--- START DOCUMENT SECTION ---
The purpose of this project is to clone human driving behavior by implementing a Deep Convolutional Neural Network
- Files Submitted
- Collect Driving Data and Image Processing
- Build a Deep Neural Network
- Train and Validate
- Test the Model
My project includes the following files:
ai-model-notebook.ipynb
the main notebook contains the code to create and train the model. All code referenced pertains to this notebook unless otherwise noteddrive.py
used for driving the car in autonomous modemodel.h5
containing a trained convolution neural networkvideo.mp4
footage of the car driving one lap autonomouslyREADME.md
summarizing the results
Using the Udacity provided simulator and my drive.py file, the car can be driven autonomously around the track by executing
python drive.py model.h5
The model.py file contains the code for training and saving the convolution neural network. The file shows the pipeline I used for training and validating the model, and it contains comments to explain how the code works.
The car records what it sees with a virtual camera at the front of the vehicle. This is the input of the model. The steering angle is also recorded and is linked to that camera image. The steering angle is the output or target for the model; the closer the model can predict the correct steering angle for a corresponding image the better the model performs, generally.
The charts below show the distribution of all the data collected. Note that no image processing/augmentation has taken place.
I recruited a friend to drive the car around the track as close to perfection as possible. One clockwise and one counterclockwise. He also included extreme turn corrections because the car needed to learn how to recover in case it deviates far from the center of the road.
--- END DOCUMENT SECTION ---
--- START COLLECTED MATERIAL ---
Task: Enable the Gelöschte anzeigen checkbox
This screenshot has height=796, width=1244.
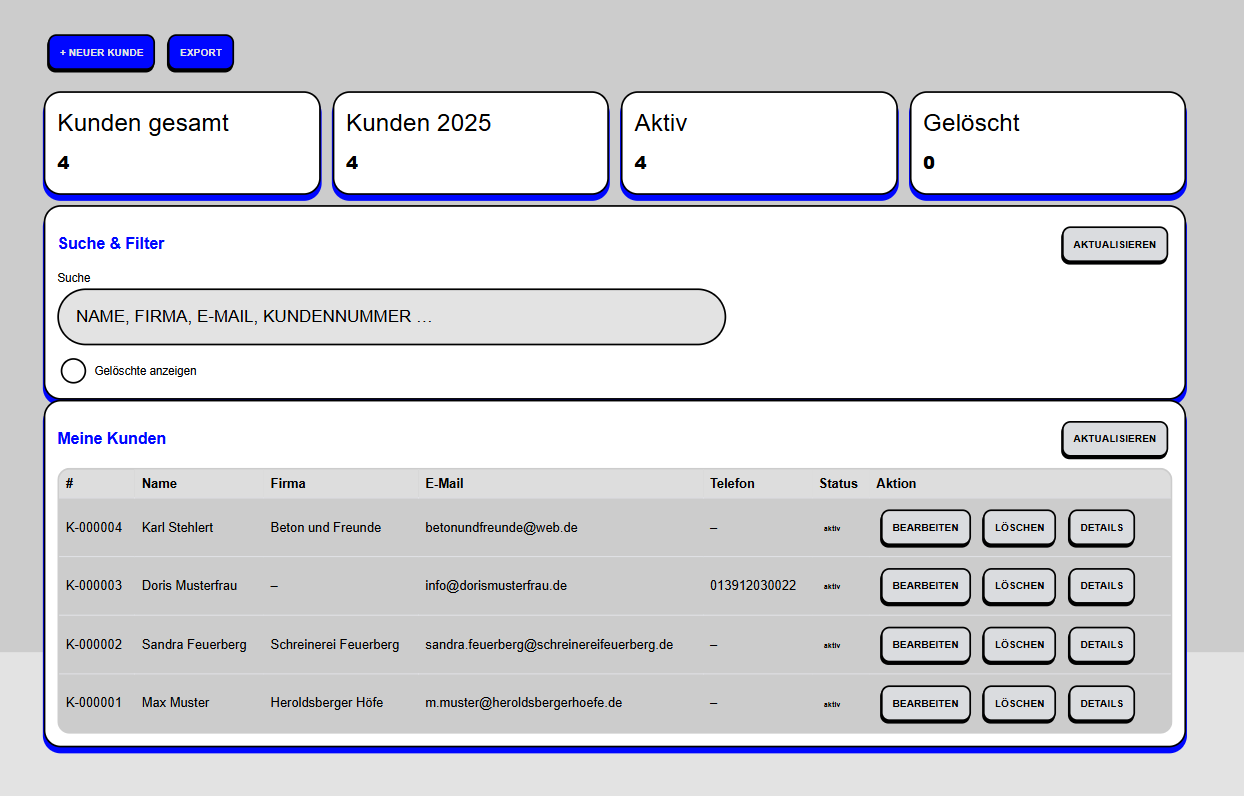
--- END COLLECTED MATERIAL ---
TASKS TO CARRY OUT:
A: Answer the following from the project write-up on cloning driving behavior:
(i) What command drives the car autonomously around the track?
(ii) Where on the vehicle is the virtual camera located?
(iii) In what two directions was the car driven around the track?
B: List every topic in the bulleted outline that opens the project write-up on cloning driving behavior.

CORRECT ANSWERS:
A:
(i) python drive.py model.h5
(ii) At the front of the vehicle.
(iii) One clockwise and one counterclockwise.

B:
- Files Submitted
- Collect Driving Data and Image Processing
- Build a Deep Neural Network
- Train and Validate
- Test the Model